Paul Splingaerd a eu une vie intéressante et exemplaire mais il ne faut pas le considérer comme un saint. Aujourd’hui, en 2011, nous sommes incapables d’appréhender la mentalité, l’esprit et la conduite des gens de son époque. On ne peut juger.

("..... there were many Belgians in Lanzhou who were jealous of Paul "). Quant à savoir s’il avait des ennemis, cela me semble très improbable. Il était trop bon pour en avoir. Il a eu des démêlés avec les officiers belges, c’est connu et ils lui ont sans doute fait du tord en Belgique, mais qu’il ait eu des ennemis européens à Lanzhou où il n’est resté que quelques années est douteux. Avant l’arrivée de Muller et les autres ingénieurs en 1906, il n’y avait pas de Belges à Lanzhou sauf les prêtres. Les affirmations de Mme Lang ne reposent sur rien qui ne soit confirmé. C’est le vent qui souffle dans les plaines de l’Asie Centrale……

Que Paul Splingaerd ait eu des opposants, surtout parmi les chinois, n'est pas exclu par contre,. Il y a de nombreuses raisons dont la principale est sans doute le fait que Paul était un étranger et qu'il était chrétien. Et que malgré ces éléments certains, il était un personnage considéré et connus des dirigeants chinois et qu'il portait haut ses attributs de mandarin de haut niveau civil et militaire, se promenant en baldaquin précédé de son parasol de parade, fréquentant la cour du Vice-roi et du gouverneur. Cela devait entraîner des envies et des jalousies parmi les chinois eux-mêmes. Les missions de Paul comme conseiller à la Cour restent relativement imprécises malgré les quelques éléments connus. On ignore si sa position comme fonctionnaire était vraiment une position privilégiée ou s'il était simplement dans une position ordinaire. Il faut tenir compte que Lanzhou était une ville importante à cette époque comme aujourd'hui.
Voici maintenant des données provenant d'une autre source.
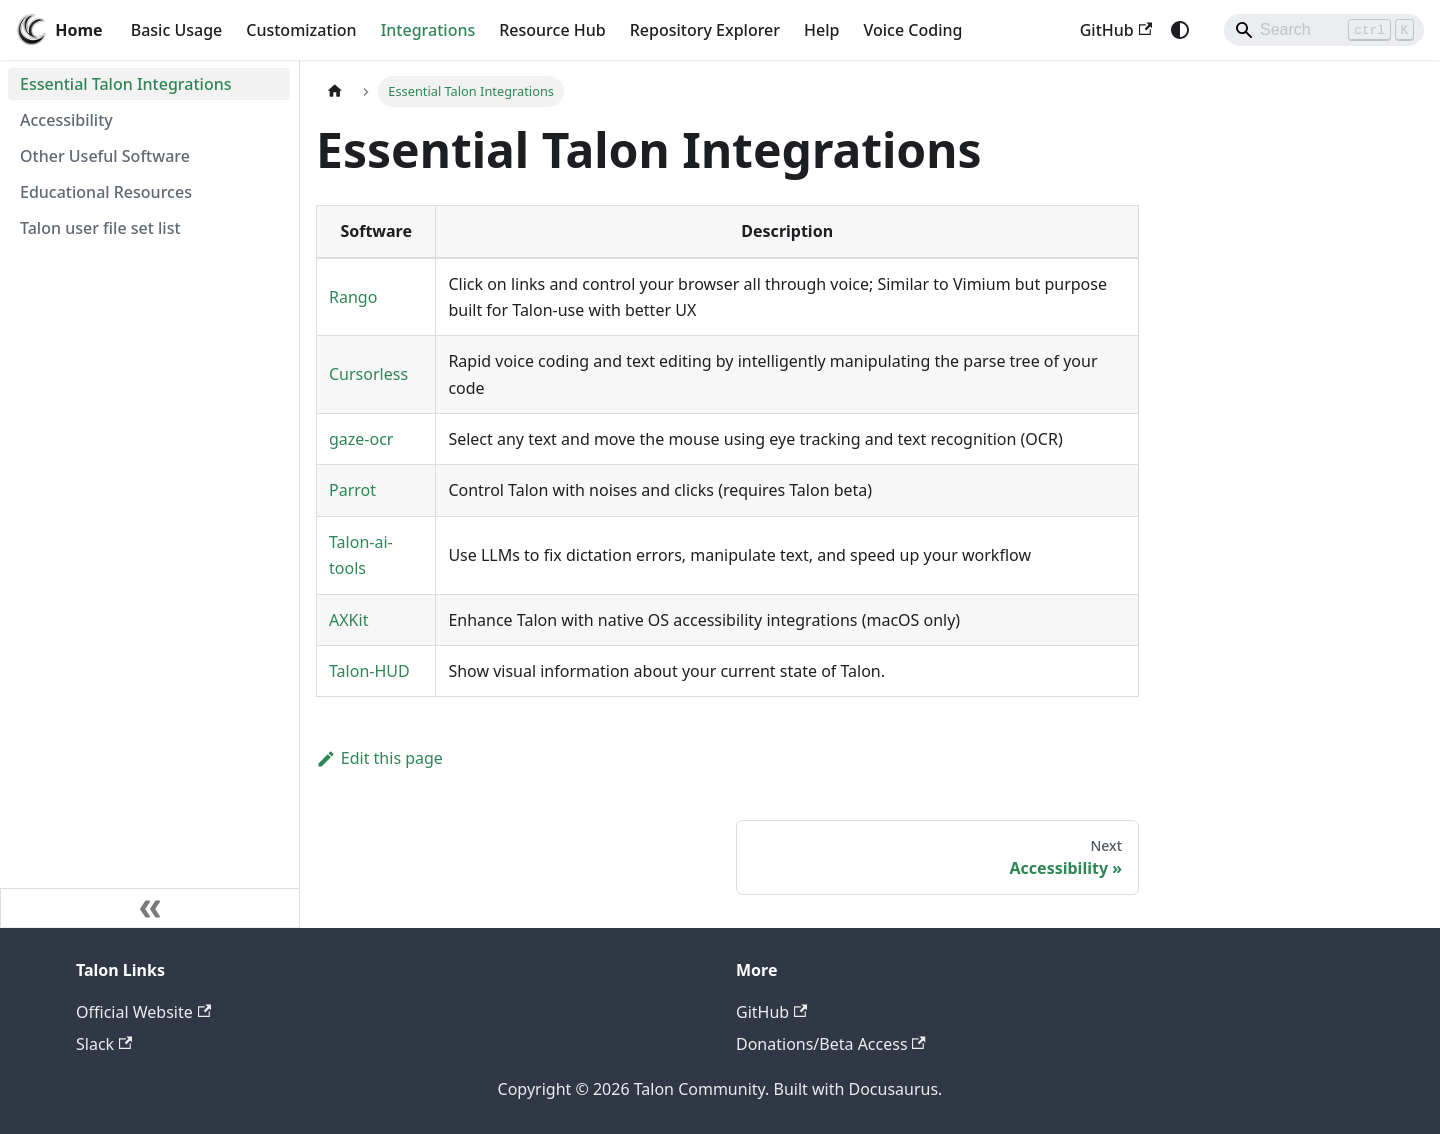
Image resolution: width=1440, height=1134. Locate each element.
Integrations (428, 30)
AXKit (348, 620)
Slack (104, 1044)
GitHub (1116, 30)
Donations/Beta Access (831, 1044)
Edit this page (379, 758)
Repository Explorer (705, 30)
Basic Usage (177, 30)
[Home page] (335, 91)
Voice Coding (912, 30)
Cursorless (368, 374)
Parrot (352, 490)
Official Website (143, 1012)
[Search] (1324, 30)
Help (821, 30)
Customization (301, 30)
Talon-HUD (369, 671)
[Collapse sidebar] (150, 908)
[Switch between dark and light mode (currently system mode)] (1180, 30)
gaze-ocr (361, 439)
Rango (353, 297)
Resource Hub (552, 30)
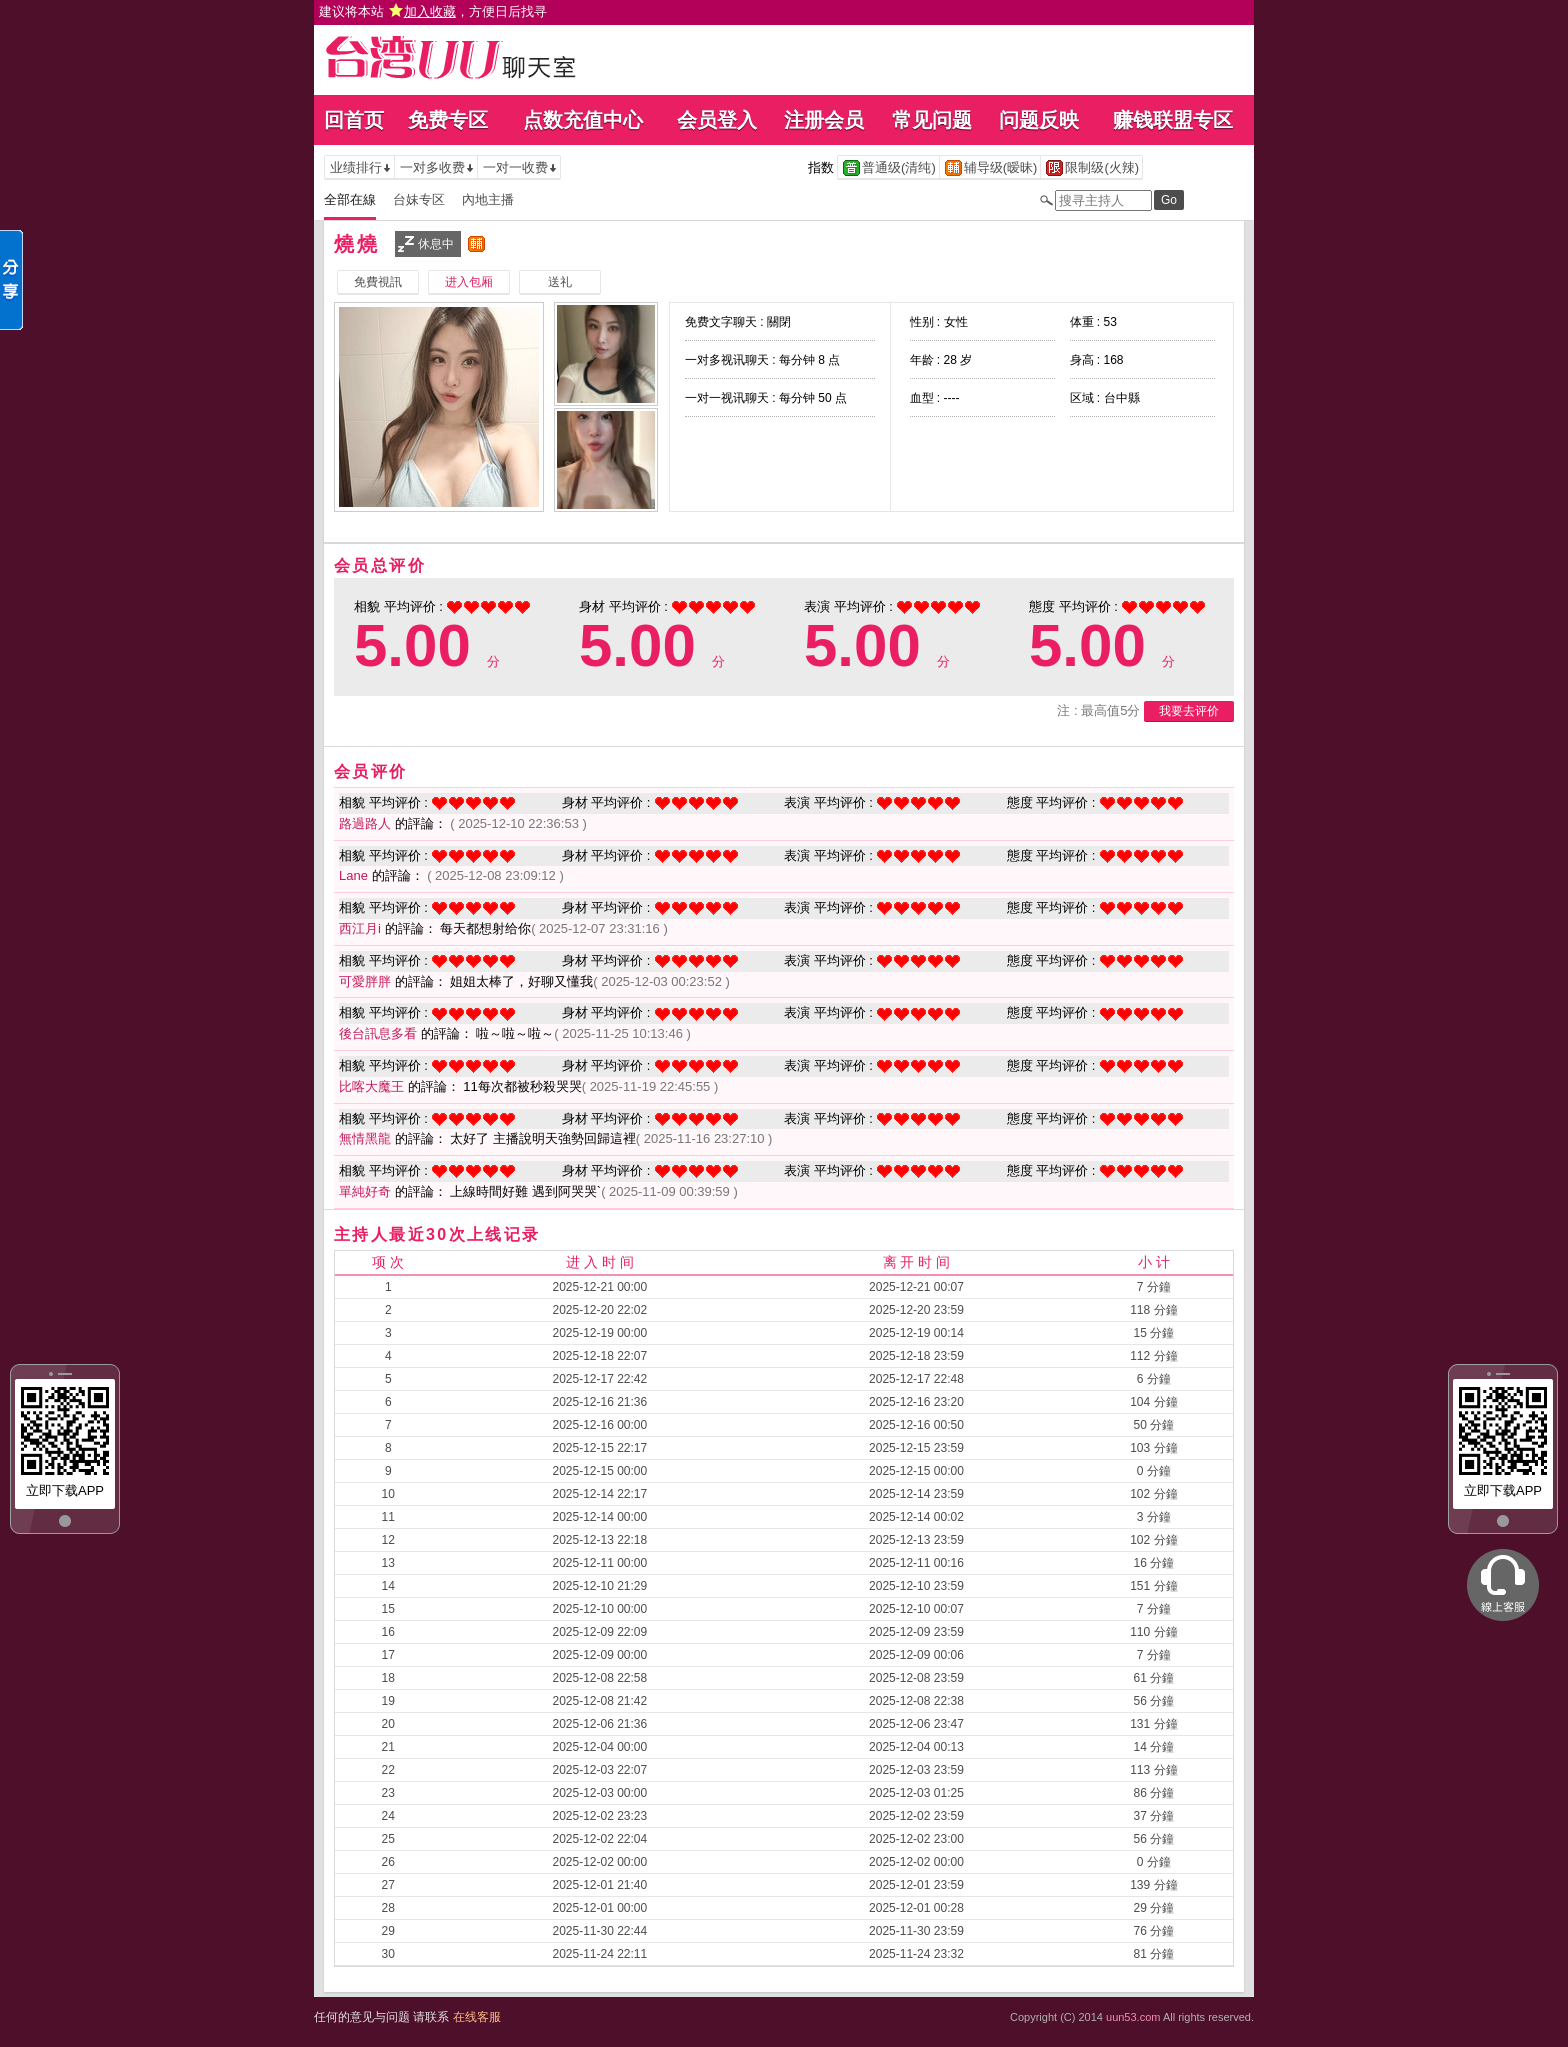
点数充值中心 (583, 120)
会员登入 (717, 120)
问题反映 (1039, 120)
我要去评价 (1189, 711)
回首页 (354, 120)
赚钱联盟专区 (1173, 120)
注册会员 (824, 120)
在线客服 (477, 2017)
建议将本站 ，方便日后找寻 (433, 11)
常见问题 (932, 120)
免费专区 (448, 120)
Elle était la capitale de la grande province du Gansu. Elle était le siège du gouvernement provincial du Gansu mais également du Shaanxi. Il y avait donc du temps de Paul, non pas quelques fonctionnaires à Lanzhou mais des centaines, voire des milliers. La place exacte que Splingaerd occupait parmi ces fonctionnaires de l'Empire est et restera toujours imprécise. Mais c'est vrai qu'il n'est pas impossible qu'il y ait eu un climat de jalousie autour de Paul.

("Anyone who spreads bad rumors about Paul Splingaerd are on the side of his enemies "). Les gens qui aujourd'hui tentent de reconstituer l'histoire de Paul et de Catherine ne sont certainement pas leurs ennemis. La vérité est parfois contrariante mais celui qui la cherche n'est pas pour autant un ennemi. C'est vrai qu'il faut être prudent lorsque l'on a un auditoire mais lorsque l'on veut contrarier un auteur, il faut pouvoir apporter des éléments plus probants que de simples histoires.